This is a dataset of 32524 examples for premise selection based on the Mizar40 experiments . The proof data (without the negative part added here) served also for the DeepMath experiments described in .
For each conjecture the dataset contains a file with a roughly equal number of unnecessary facts and necessary facts. This is done to simplify experiments with learning methods such as neural networks.
In nnhpdata/* the examples are in this format:
C prefixformula + prefixformula ... + prefixformula - prefixformula ... - prefixformula
In nndata/* the examples are in this format:
C tptpformula + tptpformula ... + tptpformula - tptpformula ... - tptpformula
Here tptpformula is the standard FOL TPTP representation, and prefixformula is a prefix curried format using de Bruijn indeces.
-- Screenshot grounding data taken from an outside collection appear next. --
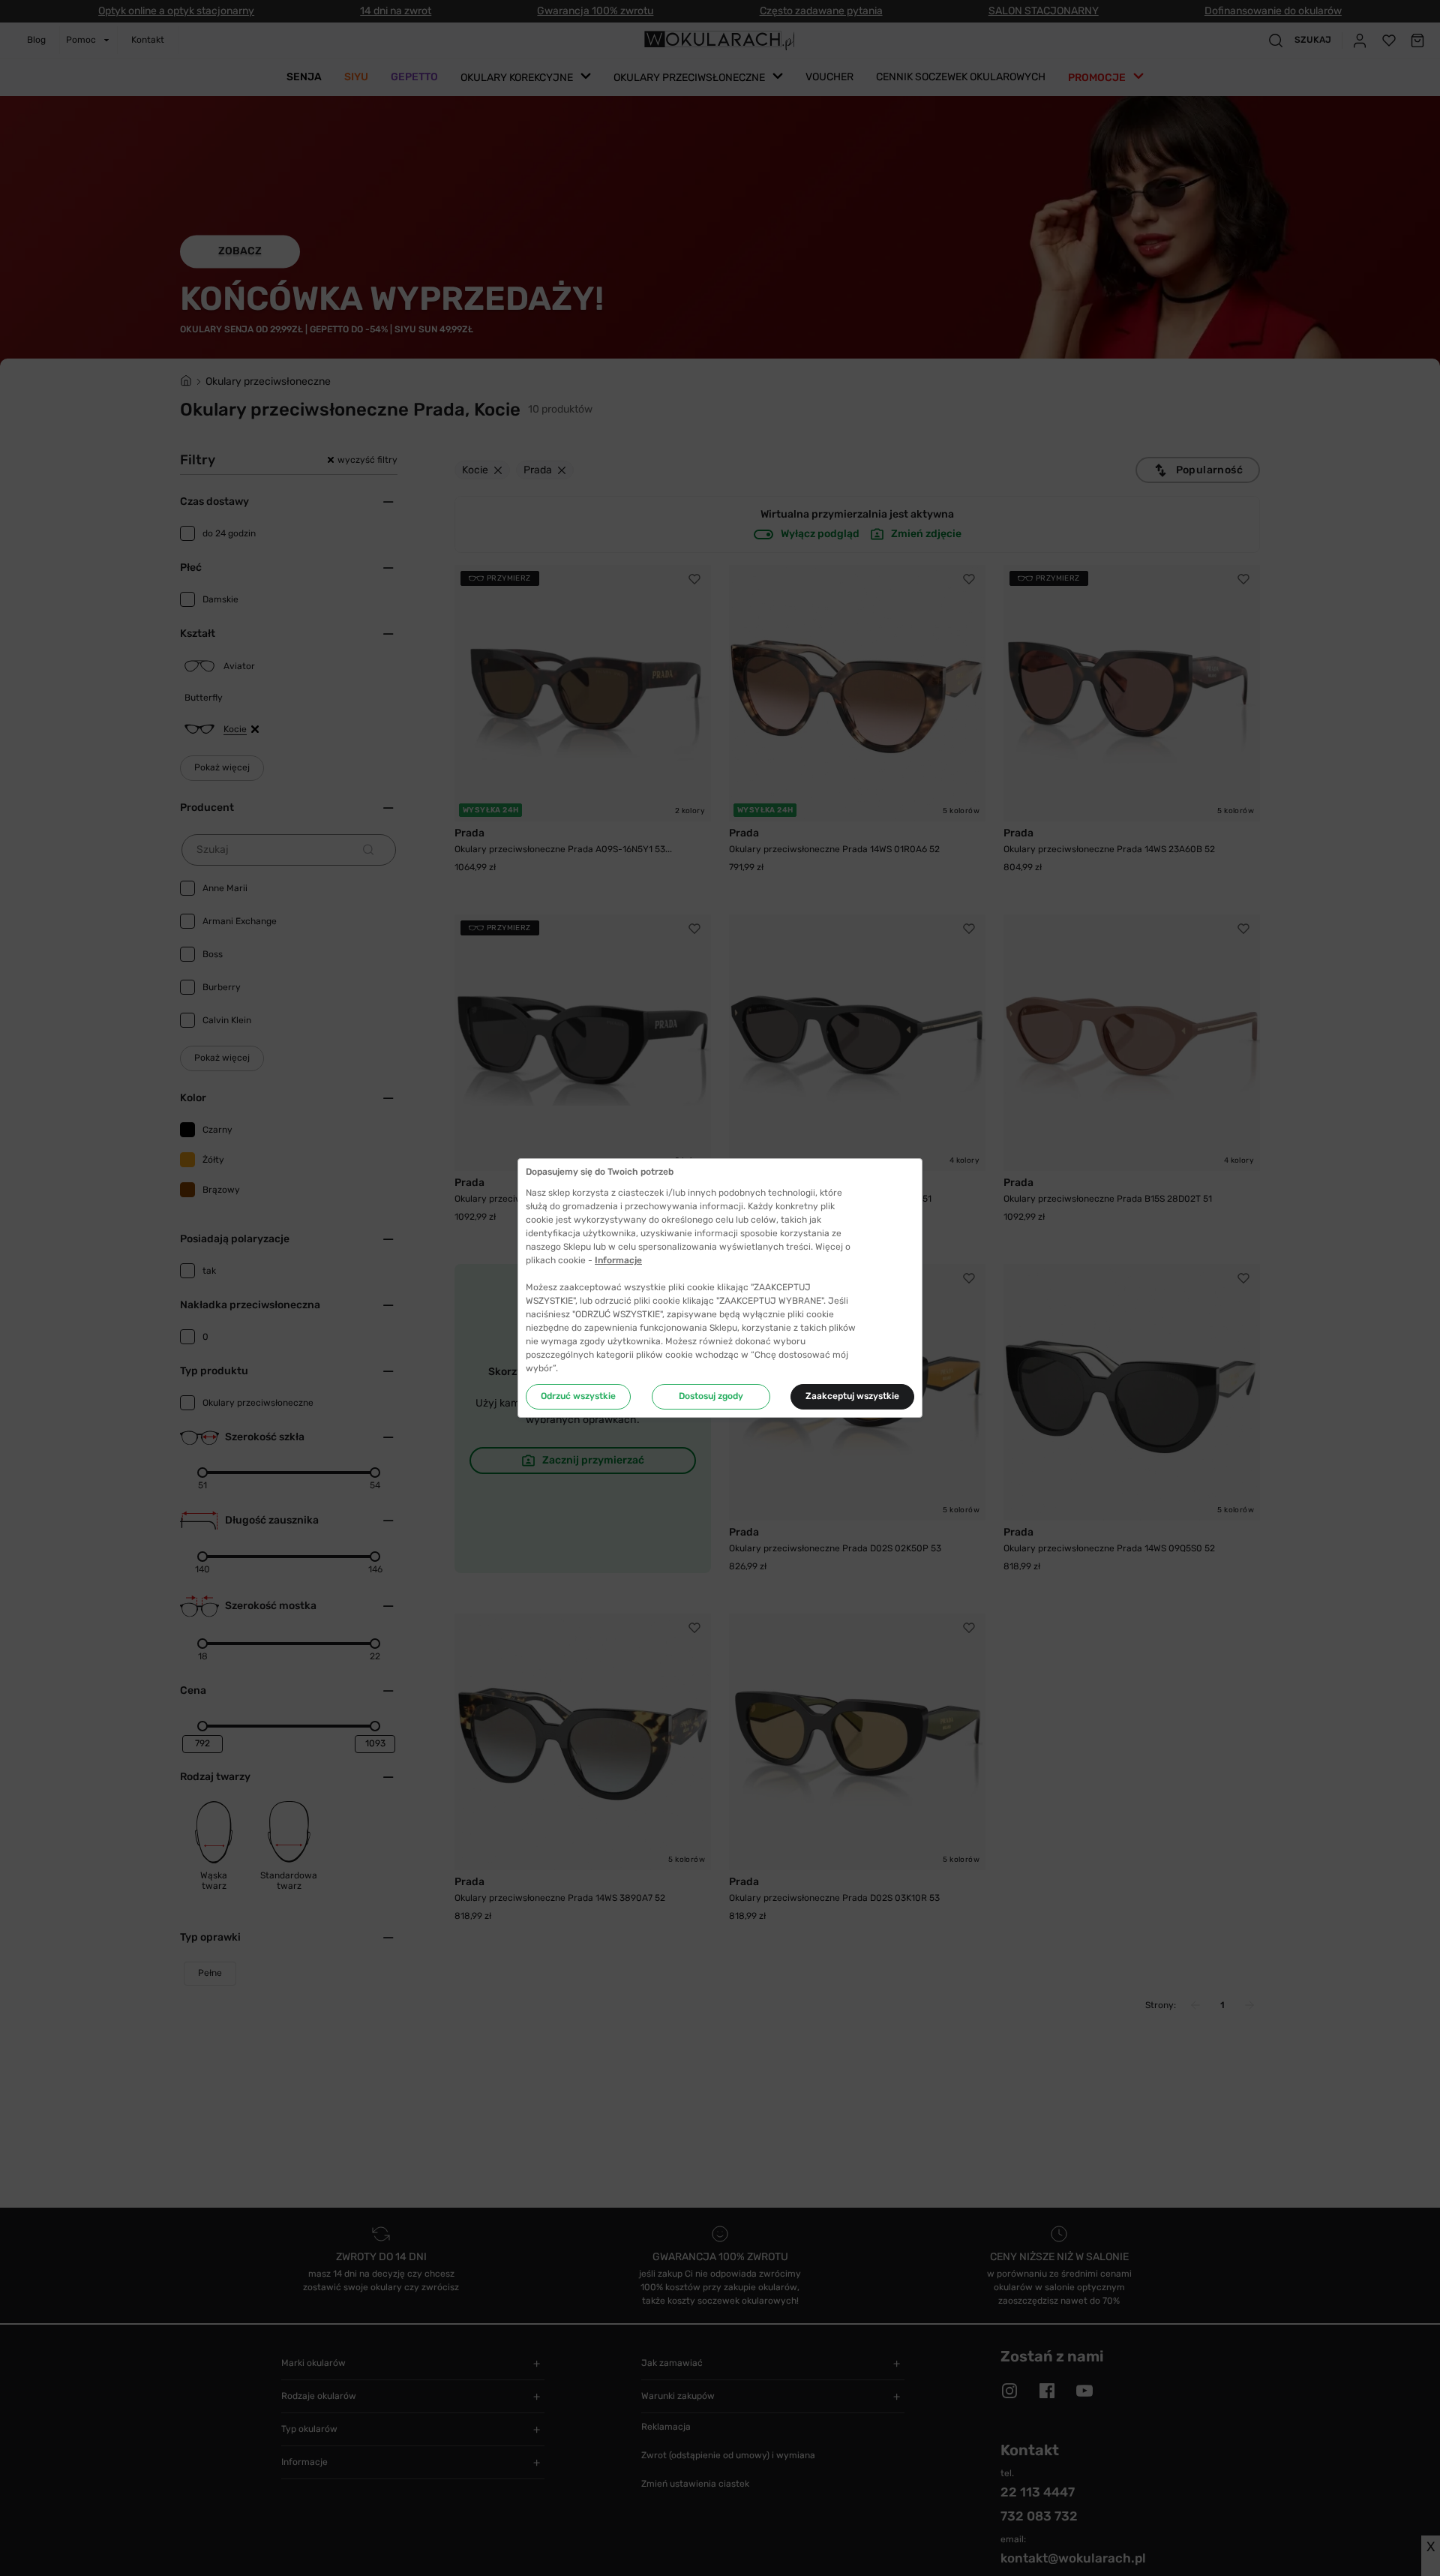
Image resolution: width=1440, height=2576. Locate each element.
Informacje (618, 1260)
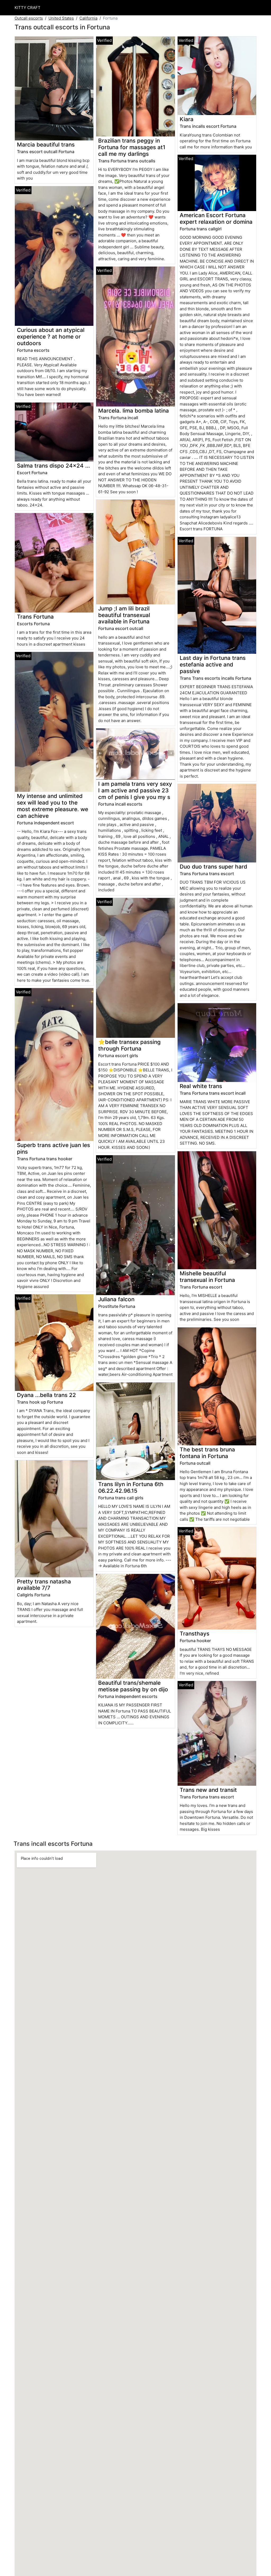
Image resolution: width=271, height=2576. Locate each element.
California (88, 18)
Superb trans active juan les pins (53, 1148)
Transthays (194, 1633)
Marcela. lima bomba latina (133, 410)
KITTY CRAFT (27, 7)
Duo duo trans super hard (213, 866)
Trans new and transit (208, 1790)
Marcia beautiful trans (46, 144)
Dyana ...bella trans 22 (46, 1395)
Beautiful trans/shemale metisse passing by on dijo (133, 1686)
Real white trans (201, 1086)
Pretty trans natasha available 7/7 (44, 1584)
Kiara (186, 119)
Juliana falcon (116, 1299)
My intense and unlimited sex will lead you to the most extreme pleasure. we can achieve (52, 806)
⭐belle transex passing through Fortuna (129, 1045)
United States (61, 18)
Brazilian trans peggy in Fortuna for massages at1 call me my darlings (131, 147)
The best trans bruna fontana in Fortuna (207, 1452)
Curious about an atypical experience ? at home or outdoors (50, 336)
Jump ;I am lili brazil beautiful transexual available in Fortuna (124, 615)
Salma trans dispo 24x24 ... (53, 465)
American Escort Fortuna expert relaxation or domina (216, 218)
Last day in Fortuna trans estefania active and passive (213, 664)
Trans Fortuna (35, 616)
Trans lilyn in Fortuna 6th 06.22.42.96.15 (131, 1487)
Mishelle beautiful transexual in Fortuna (207, 1276)
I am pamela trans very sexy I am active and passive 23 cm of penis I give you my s (135, 790)
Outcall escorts (29, 18)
C is the conjecture, + are the formulas needed for an ATP proof of C, and - are unnecessary formulas that are reasonably highly ranked by a k-nearest neighbor algorithm trained on the proofs .
To divide into training and testing, just randomly select a part (e.g. 90%) of the files to train on and test on the remaining files.
The accuracy of a simple count-based predictor evaluated incrementally on the whole dataset is 71.75%.
The mizar40 and code directories contain the data (proofs, statemnts, etc.) and the code used to generate the nndata and nnhpdata examples.